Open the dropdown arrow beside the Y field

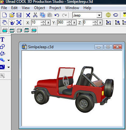[x=74, y=23]
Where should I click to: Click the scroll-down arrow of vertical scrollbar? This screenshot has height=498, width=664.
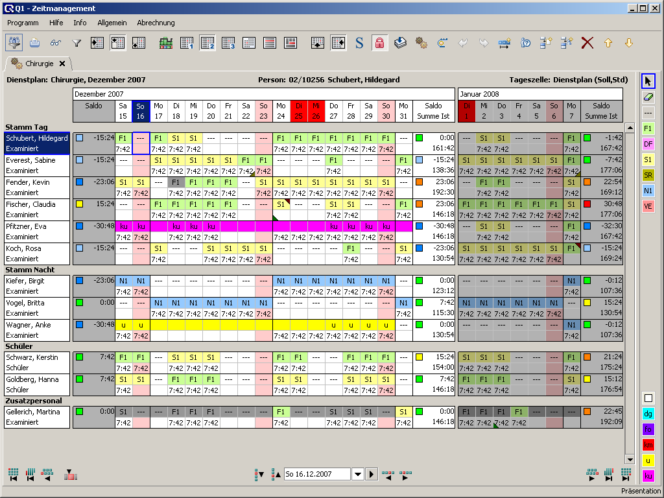629,458
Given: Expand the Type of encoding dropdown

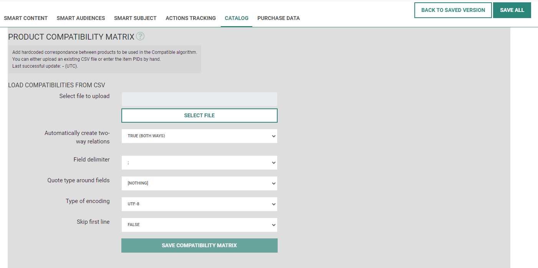Looking at the screenshot, I should pyautogui.click(x=199, y=204).
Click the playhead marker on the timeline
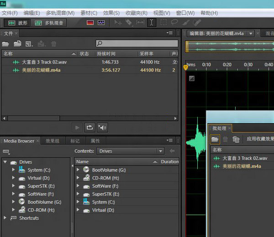This screenshot has width=274, height=237. point(185,67)
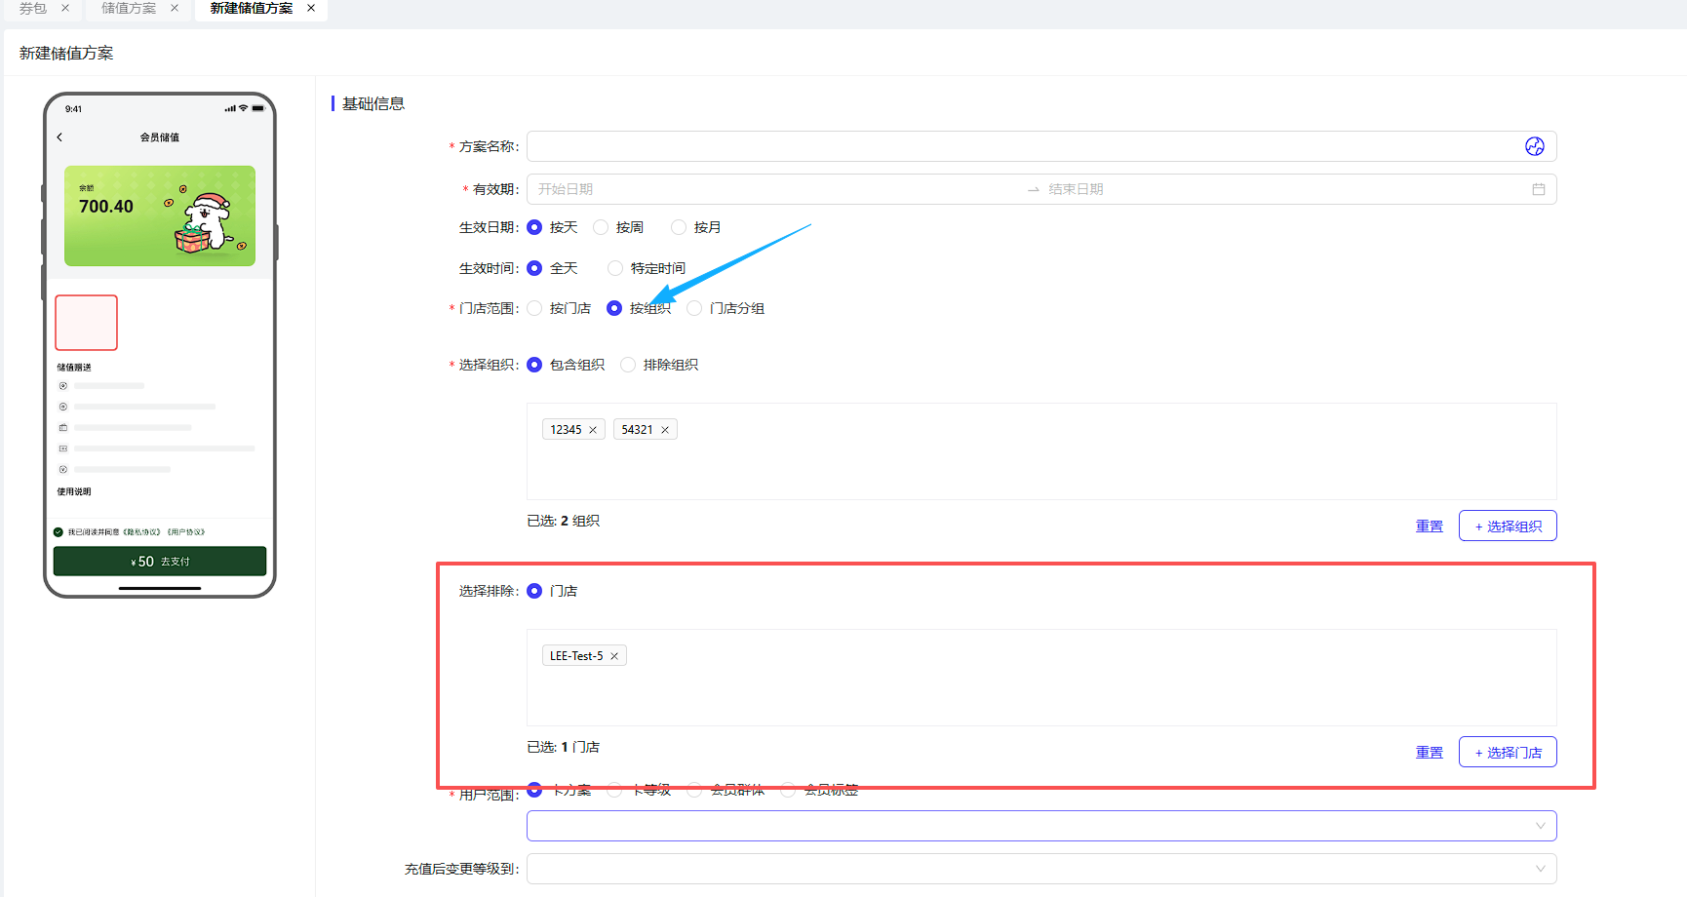Switch to the 券包 tab

click(33, 8)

## Written exercise
State how many lines of the listing contain the string "arrow", matching case exactly. Give only the number.

## Solution to this problem
2